The raw fabric cotton, most often, occasionally wool is first washed in water mixed with castor oil and soda ash, then beaten against stone to open the fibres and remove the sizing applied during weaving. This mechanical opening is essential: a cloth that has not been properly prepared will accept dye inconsistently.

This preparatory sequence takes two full days. It does not appear on any label.

The resist paste comes next: calcium hydroxide, gum arabic, and binding agents, applied to the cloth by carved teak blocks to create areas that will repel the dye. The lime acts as an alkaline barrier; the areas it covers will emerge, after dyeing and washing, as the white or cream grounds characteristic of Ajrakh's visual vocabulary.

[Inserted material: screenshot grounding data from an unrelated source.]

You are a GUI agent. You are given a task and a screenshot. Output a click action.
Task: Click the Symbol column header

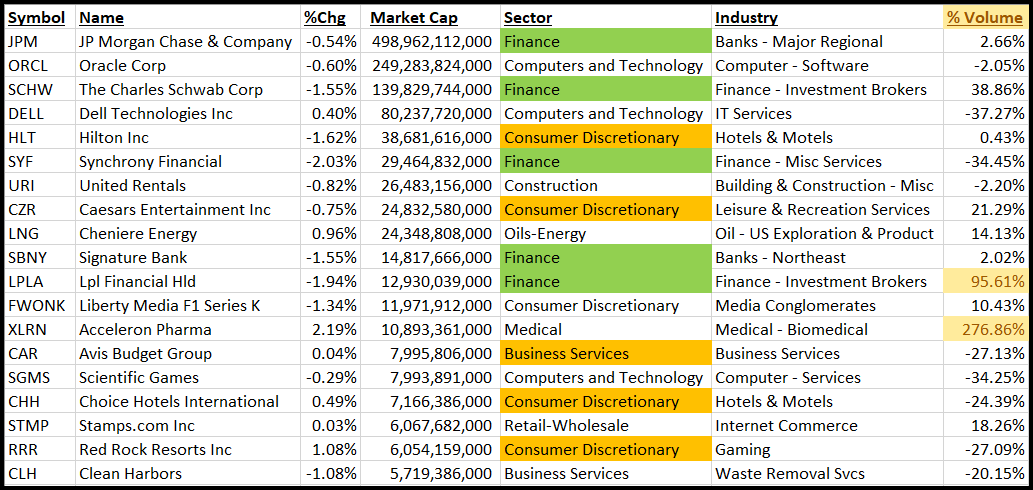click(x=36, y=18)
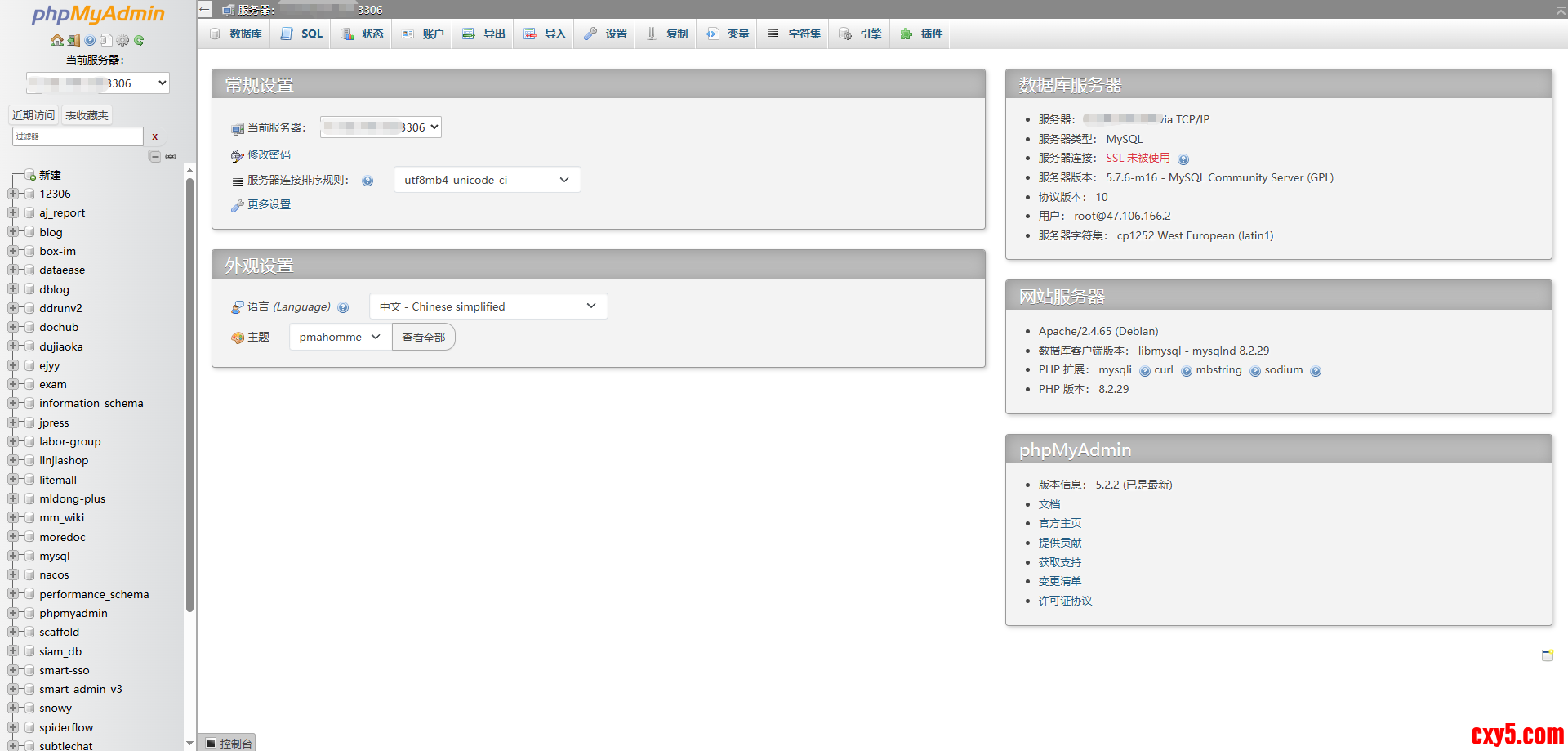Viewport: 1568px width, 751px height.
Task: Expand the mysql database tree node
Action: [x=13, y=556]
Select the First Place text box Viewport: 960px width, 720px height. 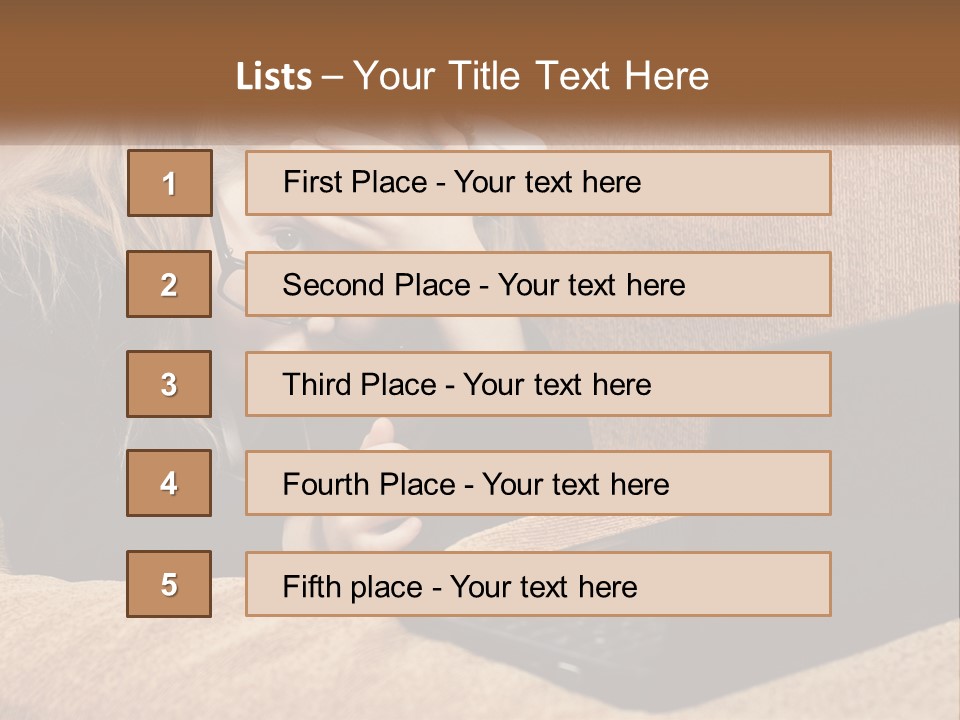pos(538,183)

Then the first dye bath: harda and alizarin and pomegranate rind, combined in a vessel over controlled heat and held at temperature while the cloth is immersed. The alum mordant, applied in an earlier step, now performs its function: the mordant areas take the red; the resist-covered areas repel it entirely.

The indigo vat requires its own days of preparation. Indigo powder is combined with a reducing agent traditionally lime and fermented wheat bran and left to ferment until the vat reaches a chemically reduced state. The cloth is immersed, removed, held in air: the indigo oxidises from yellow-green to its final blue on contact with oxygen. The cloth must be immersed twelve times.

After the final dye bath come the fixatives: tamarind seed powder and fuller's earth, then the washing, then the drying in the open sun. The sun simultaneously brightens the red and stabilises the blue in a final act of chemistry that belongs to the light rather than to any craftsman's hand.

What you are holding, when you hold an Ajrakh textile, is the record of all of this: every wash, every careful block placement, every slow hour in the dye vat. The cloth carries what went into it, whether or not the person holding it knows.

Sixteen steps. A single cloth. Nothing abbreviated. Nothing that isn't there for a reason.